Saturday, February 18, 2012

Disorientation.

William Turner, Approach to Venice, 1843

I'm working on so many things at once right now, it's awfully confusing. The inside of my head looks something like this:

"Furthermore, this separation in space will facilitate the independent action of each performer, who, not constrained by the performance of a part which has been extracted from a score, has turned his mind in a direction of no matter what eventuality. There is the possibility when people are crowded together that they will act like sheep rather than nobly. That is why separation in space is spoken of as facilitating independent action on the part of each performer." -Cage / "The so-called video image is actually a shimmering energy pattern of electrons vibrating in time.
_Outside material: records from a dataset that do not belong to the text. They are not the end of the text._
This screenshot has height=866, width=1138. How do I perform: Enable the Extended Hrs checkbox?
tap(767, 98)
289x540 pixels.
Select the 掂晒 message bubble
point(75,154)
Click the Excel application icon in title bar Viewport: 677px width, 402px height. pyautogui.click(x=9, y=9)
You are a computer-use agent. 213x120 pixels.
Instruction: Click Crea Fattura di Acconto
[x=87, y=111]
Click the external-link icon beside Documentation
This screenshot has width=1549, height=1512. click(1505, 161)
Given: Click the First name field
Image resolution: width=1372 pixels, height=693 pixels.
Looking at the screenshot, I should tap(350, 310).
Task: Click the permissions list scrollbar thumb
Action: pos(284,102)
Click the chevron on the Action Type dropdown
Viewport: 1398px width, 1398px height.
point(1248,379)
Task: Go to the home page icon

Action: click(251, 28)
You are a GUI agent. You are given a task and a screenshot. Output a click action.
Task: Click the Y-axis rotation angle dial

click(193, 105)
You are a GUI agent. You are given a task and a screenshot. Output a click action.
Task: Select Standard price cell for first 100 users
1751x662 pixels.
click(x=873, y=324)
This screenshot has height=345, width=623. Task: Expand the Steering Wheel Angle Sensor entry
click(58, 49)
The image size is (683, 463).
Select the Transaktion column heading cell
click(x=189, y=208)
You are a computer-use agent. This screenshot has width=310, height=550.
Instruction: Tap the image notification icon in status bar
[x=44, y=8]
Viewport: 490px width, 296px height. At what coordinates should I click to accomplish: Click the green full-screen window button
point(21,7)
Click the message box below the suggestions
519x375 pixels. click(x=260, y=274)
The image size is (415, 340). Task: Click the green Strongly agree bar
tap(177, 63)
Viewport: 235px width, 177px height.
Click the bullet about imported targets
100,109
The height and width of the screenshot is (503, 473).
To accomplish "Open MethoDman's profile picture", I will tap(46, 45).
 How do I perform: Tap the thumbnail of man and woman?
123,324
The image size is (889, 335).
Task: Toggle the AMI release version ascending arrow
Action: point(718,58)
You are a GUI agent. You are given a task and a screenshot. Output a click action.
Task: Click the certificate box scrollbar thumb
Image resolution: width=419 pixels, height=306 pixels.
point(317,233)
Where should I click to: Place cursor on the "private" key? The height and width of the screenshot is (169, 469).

The fabric of the image needs to be in a constant state of motion in order to exist, a modern embodiment of Buddha’s dictum that “all existence is change.” The electronic image is not fixed to any material base and, like our DNA, it has become a code that can circulate freely to any container that will hold it, defying death as it travels at the speed of light." -Viola / "If we consider the works in their untouched actuality and do not deceive ourselves, the result is that the works are naturally present as are things. The picture hangs on the wall like a rifle or a hat. A painting, e.g, the one by Van Gogh that represents a pair of peasant shoes, travels from one exhibition to another. Works of art are shipped  like coal from the Ruhr and logs from the Black Forest. During the First World War Holderlin's hymns were packed in the soldier's knapsack together with the cleaning gear. Beethoven's quartets lie in the storerooms of the publishing houses like potatoes in a cellar." -Heidegger / How paintings smell: William Turner, Approach to Venice, 1843—Spices, unbathed faces, bolts of fog-damp wool, bundles of dew-soaked peacock tails, fish guts, indefinite wafts of hot and elaborate pastry. -Me


Which of course all leads to procrastination, like this.